Some such question as the following has very frequently been put to me: "How is it about the religion of these rebels? Are they or are they not Christians?" And I have found that I could most speedily put the matter in the right light by rejoining with another question: "What kind of Christians do you mean? Do you mean Romanist Christians, or Lutheran Christians, or Nestorian Christians, or Calvinist Christians, or Armenian Christians, or Abysinnian Christians, or Coptic Christians, or Greek Christians ?"

That in one nation, which at one period had only one way of viewing Christianity, widely different sects will certainly arise in the course of time is a, or rather is the great fact proved by the history of Christian churches. And, as we have seen that Christianity certainly has, in the past 1,800 years of its existence, been invariably much modified by the different pre-existing systems of fundamental beliefs entertained by the different nations which have accepted it hitherto; so we ought to infer that it will continue to be modified by the pre-existing beliefs of the nations which accept it in future. Even illiterate tribes, with their few and vague convictions, will, while accepting the whole of the phraseology of that kind of Christianity which is preached to them, attach to that phraseology a meaning somewhat different from the sense which it has for the preachers. That a number of adult converts of a nation like the Chinese, which has so long entertained, and is so thoroughly imbued with, a peculiar set of fundamental beliefs, would, with or without express intention, considerably modify the Christianity which had attracted them was not simply probable, it was, humanly speaking, a certainty.

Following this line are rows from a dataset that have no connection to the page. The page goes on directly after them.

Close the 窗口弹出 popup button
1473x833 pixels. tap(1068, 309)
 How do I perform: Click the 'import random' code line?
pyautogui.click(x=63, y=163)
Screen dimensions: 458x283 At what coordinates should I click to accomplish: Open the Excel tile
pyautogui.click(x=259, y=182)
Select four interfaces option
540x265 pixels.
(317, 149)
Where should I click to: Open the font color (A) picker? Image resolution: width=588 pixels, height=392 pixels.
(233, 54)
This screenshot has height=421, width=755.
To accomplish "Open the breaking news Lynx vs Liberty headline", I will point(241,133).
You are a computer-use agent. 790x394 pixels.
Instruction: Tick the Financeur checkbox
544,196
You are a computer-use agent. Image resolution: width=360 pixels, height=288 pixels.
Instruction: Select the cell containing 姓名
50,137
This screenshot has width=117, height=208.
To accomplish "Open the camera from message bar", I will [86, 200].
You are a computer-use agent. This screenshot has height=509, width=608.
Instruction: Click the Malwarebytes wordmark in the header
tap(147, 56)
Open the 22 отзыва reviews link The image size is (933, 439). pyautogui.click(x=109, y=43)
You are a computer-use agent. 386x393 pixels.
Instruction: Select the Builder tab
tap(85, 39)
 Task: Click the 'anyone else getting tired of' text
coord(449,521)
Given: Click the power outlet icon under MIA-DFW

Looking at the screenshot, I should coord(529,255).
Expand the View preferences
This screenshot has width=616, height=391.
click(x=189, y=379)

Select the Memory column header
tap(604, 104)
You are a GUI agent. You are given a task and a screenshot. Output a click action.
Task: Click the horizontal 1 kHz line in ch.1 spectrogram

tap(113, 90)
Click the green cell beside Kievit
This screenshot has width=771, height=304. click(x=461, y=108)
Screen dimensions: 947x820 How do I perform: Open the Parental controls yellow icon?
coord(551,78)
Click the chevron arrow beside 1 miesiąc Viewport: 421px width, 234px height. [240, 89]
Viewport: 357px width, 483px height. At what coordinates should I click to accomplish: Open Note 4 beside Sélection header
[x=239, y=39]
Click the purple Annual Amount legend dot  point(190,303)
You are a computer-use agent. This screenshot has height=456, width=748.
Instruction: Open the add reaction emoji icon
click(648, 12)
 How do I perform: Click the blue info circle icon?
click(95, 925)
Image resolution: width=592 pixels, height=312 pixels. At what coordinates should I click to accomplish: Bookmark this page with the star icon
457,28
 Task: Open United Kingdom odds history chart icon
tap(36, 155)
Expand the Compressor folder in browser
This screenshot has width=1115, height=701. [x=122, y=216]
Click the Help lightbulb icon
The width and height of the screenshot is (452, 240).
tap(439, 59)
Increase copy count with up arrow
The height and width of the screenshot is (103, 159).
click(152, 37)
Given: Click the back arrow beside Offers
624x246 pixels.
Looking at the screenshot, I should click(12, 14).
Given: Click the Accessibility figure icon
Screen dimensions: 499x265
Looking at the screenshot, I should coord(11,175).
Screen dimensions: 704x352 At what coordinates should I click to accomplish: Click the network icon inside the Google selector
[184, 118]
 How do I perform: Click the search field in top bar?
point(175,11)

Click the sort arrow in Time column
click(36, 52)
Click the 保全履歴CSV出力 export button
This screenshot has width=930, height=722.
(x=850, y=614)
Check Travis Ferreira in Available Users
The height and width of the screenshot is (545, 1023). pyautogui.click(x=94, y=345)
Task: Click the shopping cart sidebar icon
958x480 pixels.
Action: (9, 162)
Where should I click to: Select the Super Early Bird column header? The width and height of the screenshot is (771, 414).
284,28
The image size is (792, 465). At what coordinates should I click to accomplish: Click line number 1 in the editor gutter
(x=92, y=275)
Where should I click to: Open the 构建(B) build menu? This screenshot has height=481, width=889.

The Christianity of Hung sew tseuen and the better educated of the Godworshippers, as exhibited in what I have called

the publications of the first class, is the product of an unassisted consideration of more or less inaccurate translations of the Old and New Testaments, by men who had, up to the age of full manhood, devoted themselves to the study of the Chinese Sacred Books, and who more or less firmly believed that those fundamental views, which have been expounded in my last Chapter, truly pictured the origin and nature of the universe, and constituted the bases of the only true psychology and morality.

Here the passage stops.